As noted by Baird et al. (2012), the SCN is the cerebral structure integrated in the circadian regulation of physiology and behavior [20]. We measured the oral mucosa instead of the SCN material, and there was no information on how oscillations of clock gene expression in SCN and in the peripheral cells would correlate. This is why we decided not to calculate the possible correlations with the clinical parameters of ADHD. However, it is noteworthy that the alteration of this rhythmic expression of clock genes in peripheral cells is to be found in children and adults with ADHD. Thus, DNA structural analyses are inconsistent for clock genes in ADHD, but analyses of the circadian rhythmicity of clock gene expression appear to be specific and sensitive (with only a small cohort like ours) and independent of age.

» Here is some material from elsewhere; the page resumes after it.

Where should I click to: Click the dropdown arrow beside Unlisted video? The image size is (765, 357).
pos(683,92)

5. Limitations and Conclusions

In summary, we did not find significant groupwise differences in the sleep questionnaires’ total score and its subscores. Actigraphic parameters did not show significant differences between the groups. There were slight differences in the secretion profiles of melatonin and cortisol. The clearest difference between both groups according to the circadian parameters were found in the alterations of the expression profiles of two clock genes, BMAL1 and PER2. These alterations seem to be robust markers for ADHD in both children and adults. In relation to the recommendations for the study design and sample characteristics of Dáz-Román et al. (2016) [7], our setting combined subjective and objective tools to measure sleep and circadian rhythmicity. Both groups were controlled for medical and psychological problems. Through our extensive inclusion procedure, we only included properly diagnosed ADHD patients and can therefore guarantee the absence of false positives. As mentioned earlier, the study presented here is a pilot study. General conclusions about the population are not possible, or only to a very limited extent, because of the small sample size in our study. Subgroup analyses with a focus on hyper motor activity/impulsiveness, and especially aggressiveness/social behavior disorder, would be interesting [49,50], but are statistically not advised in our small cohort.

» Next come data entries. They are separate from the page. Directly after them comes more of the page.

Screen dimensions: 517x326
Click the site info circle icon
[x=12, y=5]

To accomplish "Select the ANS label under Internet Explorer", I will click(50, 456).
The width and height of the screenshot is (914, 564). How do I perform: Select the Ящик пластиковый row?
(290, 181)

In our study, we regarded the clock gene expression profiles to be sensitive markers to distinguish ADHD patients from the healthy controls. This was similar to the results of Baird et al. (2012) in adults [20]. Are clock gene profiles therefore a sufficient marker for ADHD for children and adults? There are study groups currently developing a procedure to measure the circadian profile of clock gene expression via one blood sample [51]. Can clock gene profiles become future markers in ADHD diagnostics using one blood draw? Publications from animal models to humans illustrate the impact of non-stimulant and stimulant medication on circadian rhythmicity [52,53,54,55]. One promising way of future research would therefore be to examine the impact of medication on the connection of genetic and clinical expression.